[squid-users] Squid 3.5 https facebook caching

Amos Jeffries squid3 at treenet.co.nz
Wed Apr 17 13:52:03 UTC 2019


On 17/04/19 3:04 am, tester100 wrote:
> Hi guys
> 
> i am currently using this setup on my squid 3.5.28 version for https
> filtering using ssl certificate
> 
> its caching http and https (some specific extensions) on facebook i can
> cache images,css, and other javascript files..
> 
> aldo when i press play to play the video and try to cache it , it simply
> does not play any videos i can only play the live feeds transmission, this
> is the squid.conf files and the store-id.pl i am using
> 
> 
> 
> # SQUID CONFIGURATION OF CYBERSCIE.COM
> #
> 
> acl localnet src 10.0.0.0/8	# RFC1918 possible internal network
> acl localnet src 172.16.0.0/12	# RFC1918 possible internal network
> acl localnet src fc00::/7       # RFC 4193 local private network range
> acl localnet src fe80::/10      # RFC 4291 link-local (directly plugged)
> machines
> acl localnet src 192.168.1.0/24 
> acl localnet src 192.168.2.0/24
> 
> acl SSL_ports port 443
> acl SSL_ports port 5353
> acl Safe_ports port 21
> acl Safe_ports port 22
> acl Safe_ports port 53
> acl Safe_ports port 70
> acl Safe_ports port 80
> acl Safe_ports port 210
> acl Safe_ports port 280
> acl Safe_ports port 1025-65535

The above line means that any of the *many* entries you have for ports
over 1024 are a pointless waste of memory and CPU cycles.

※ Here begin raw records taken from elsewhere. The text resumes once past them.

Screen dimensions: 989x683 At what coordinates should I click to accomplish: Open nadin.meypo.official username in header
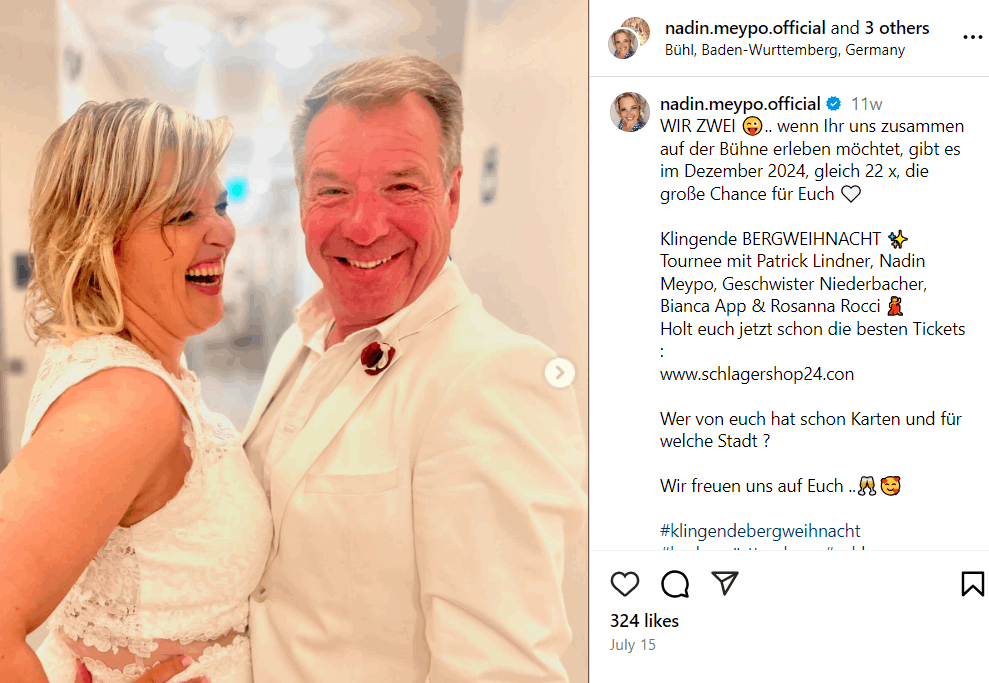(745, 28)
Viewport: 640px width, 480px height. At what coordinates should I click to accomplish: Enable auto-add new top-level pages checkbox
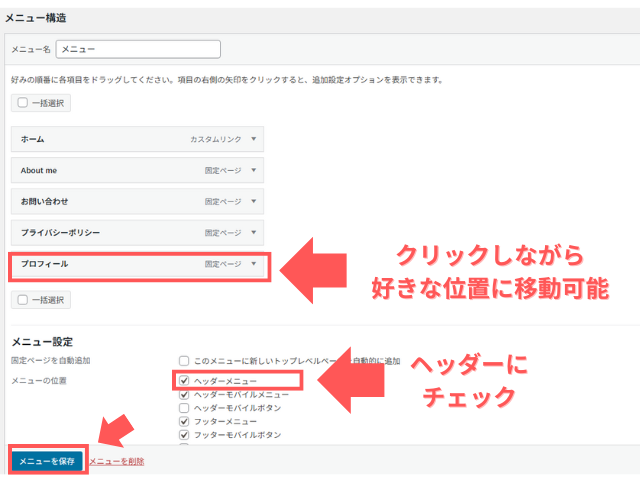(x=184, y=361)
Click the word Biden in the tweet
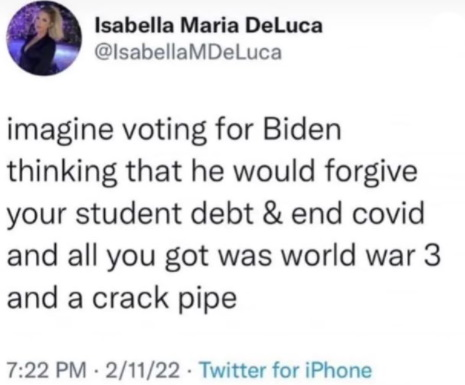Viewport: 465px width, 385px height. [x=302, y=129]

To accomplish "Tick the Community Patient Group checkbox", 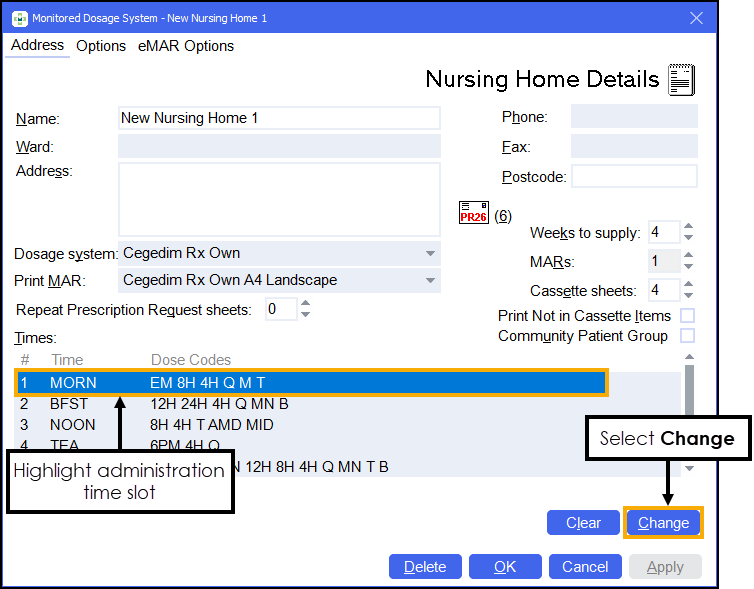I will click(687, 336).
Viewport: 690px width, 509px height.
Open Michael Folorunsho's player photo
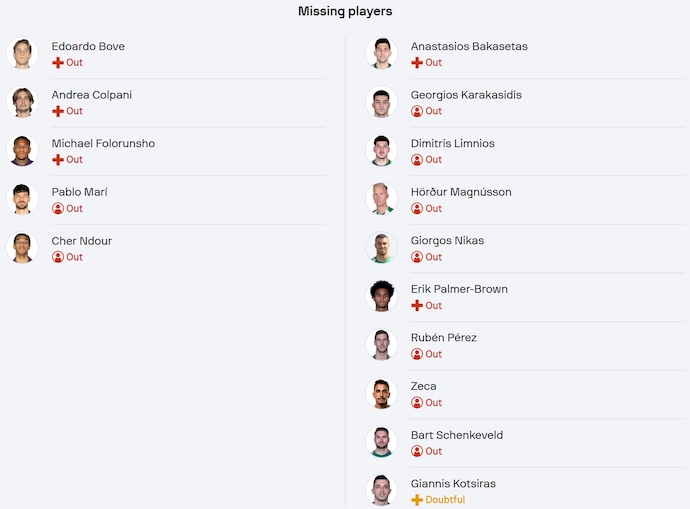(x=22, y=151)
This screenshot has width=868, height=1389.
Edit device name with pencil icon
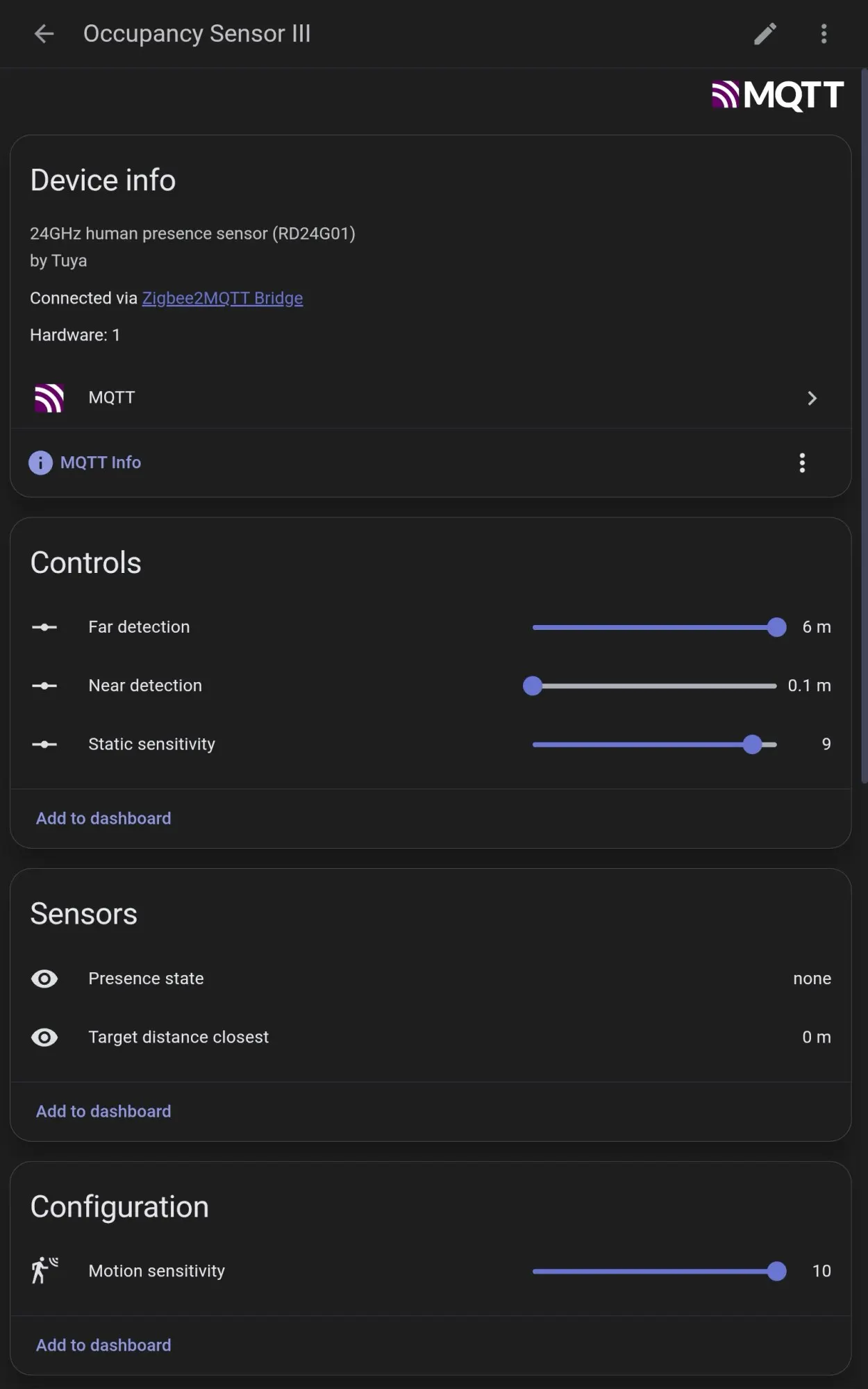(765, 33)
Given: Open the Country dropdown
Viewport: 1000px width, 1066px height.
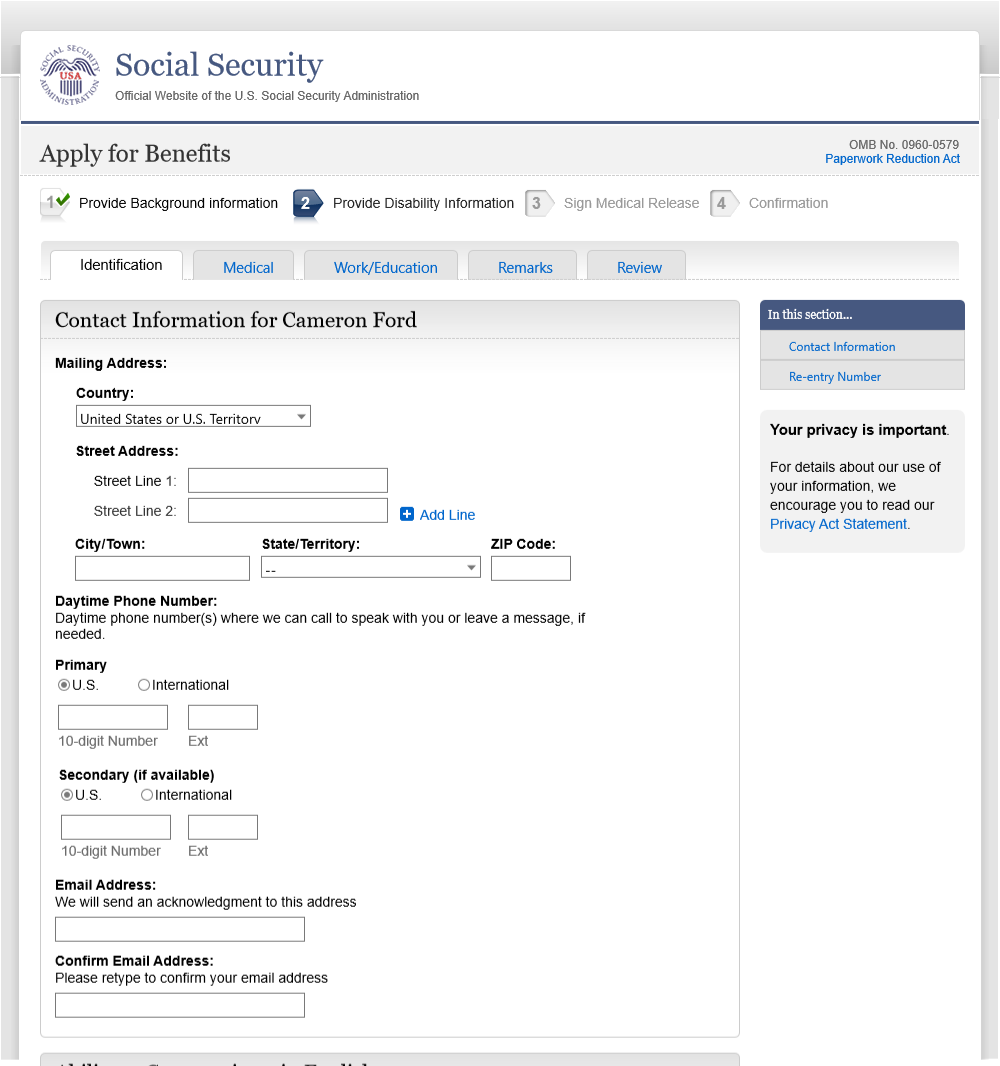Looking at the screenshot, I should pos(193,417).
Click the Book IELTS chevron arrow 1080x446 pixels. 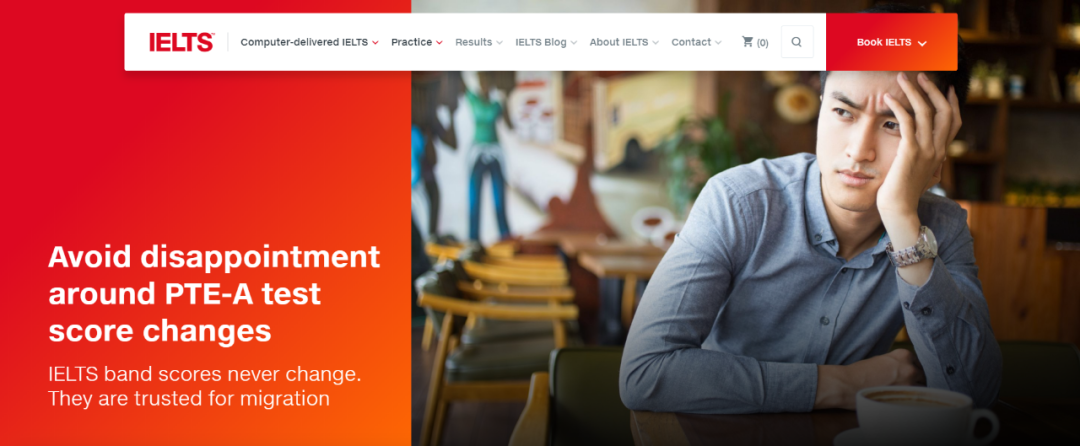pos(922,43)
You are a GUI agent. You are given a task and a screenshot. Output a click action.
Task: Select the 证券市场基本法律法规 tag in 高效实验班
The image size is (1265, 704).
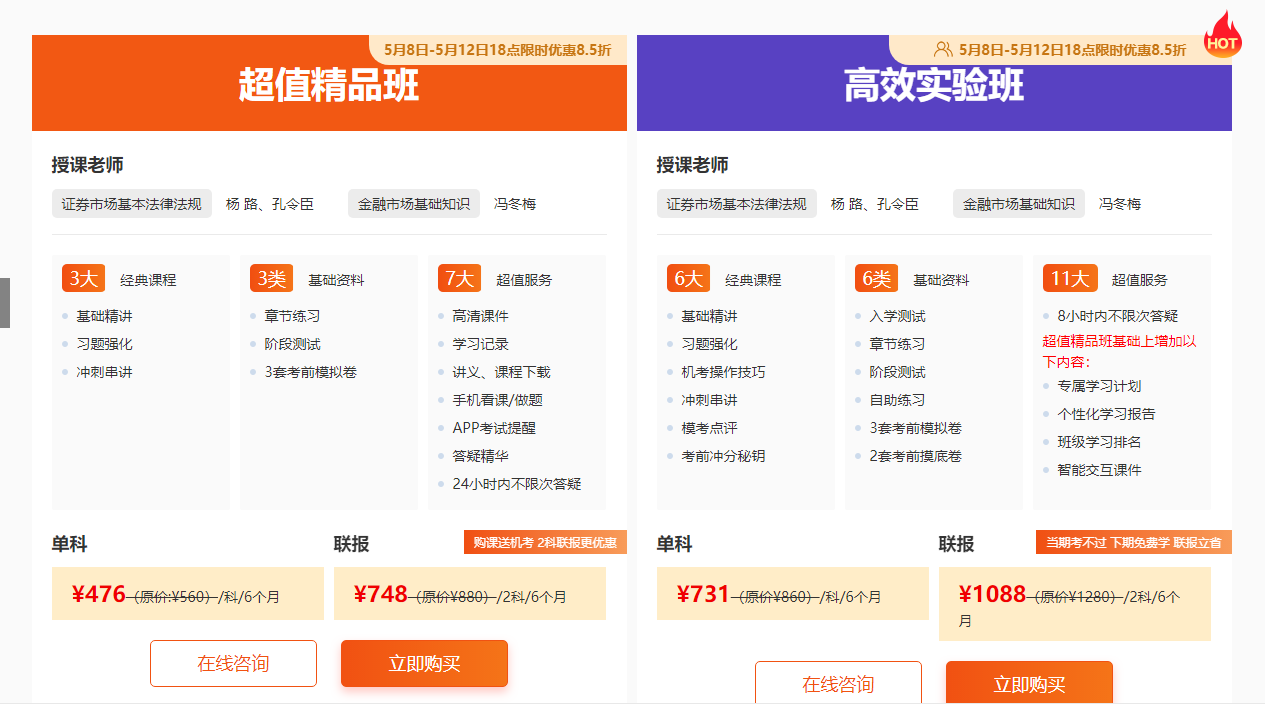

Please start by running "squid -k parse" on your config and fix all the
issues that get mentioned.
...
> acl CONNECT method CONNECT
> 
> # ACCESS RULES
> http_access deny !Safe_ports
> http_access deny CONNECT !SSL_ports
> http_access allow localnet
> http_access allow localhost
> http_access deny all
> 
> # LISTENING PORT SQUID
> 
> http_port 3128 ssl-bump cert=/etc/squid/ssl_certs/myCA.pem
> generate-host-certificates=on dynamic_cert_mem_cache_size=4MB
> 
> 
> # CONNECTION HANDLING
> qos_flows local-hit=0x30
> collapsed_forwarding on	
> balance_on_multiple_ip on

The above breaks performance of server persistent connections....

> detect_broken_pconn on
> client_persistent_connections off
> server_persistent_connections on

... which is the only type of persistence you have enabled.

> 
> # DNS OPTIONS
> #dns_packet_max 4096
> dns_defnames on
> dns_v4_first on
> connect_retries 2
> negative_dns_ttl 1 second
> quick_abort_min 0
> quick_abort_max 0
> quick_abort_pct 80
> range_offset_limit 0

Hm, so all transactions which are started will run until completion even
if no client needs that response.

> ipcache_low 98
> ipcache_high 99
> ipcache_size 4096
> fqdncache_size 2048
> pipeline_prefetch 0
> 
> # MISCELEANOUS
> memory_pools off
> reload_into_ims on
> max_filedescriptors 65536
> 
> # CACHE MANAGEMENT
> cache_mem 512 MB
> maximum_object_size_in_memory 128 KB
> memory_replacement_policy heap GDSF
> cache_effective_group proxy	
> cache_effective_user proxy
> cache_dir aufs /cache/cache 100000 16 256
> coredump_dir /cache/cache
> cache_mgr cyberscie
> visible_hostname someone at gmail.com

The above looks like an email address. Not an FQDN.

"hostname" is the name of the machine running Squid. To work properly it
should be a FQDN that can be resolved with DNS.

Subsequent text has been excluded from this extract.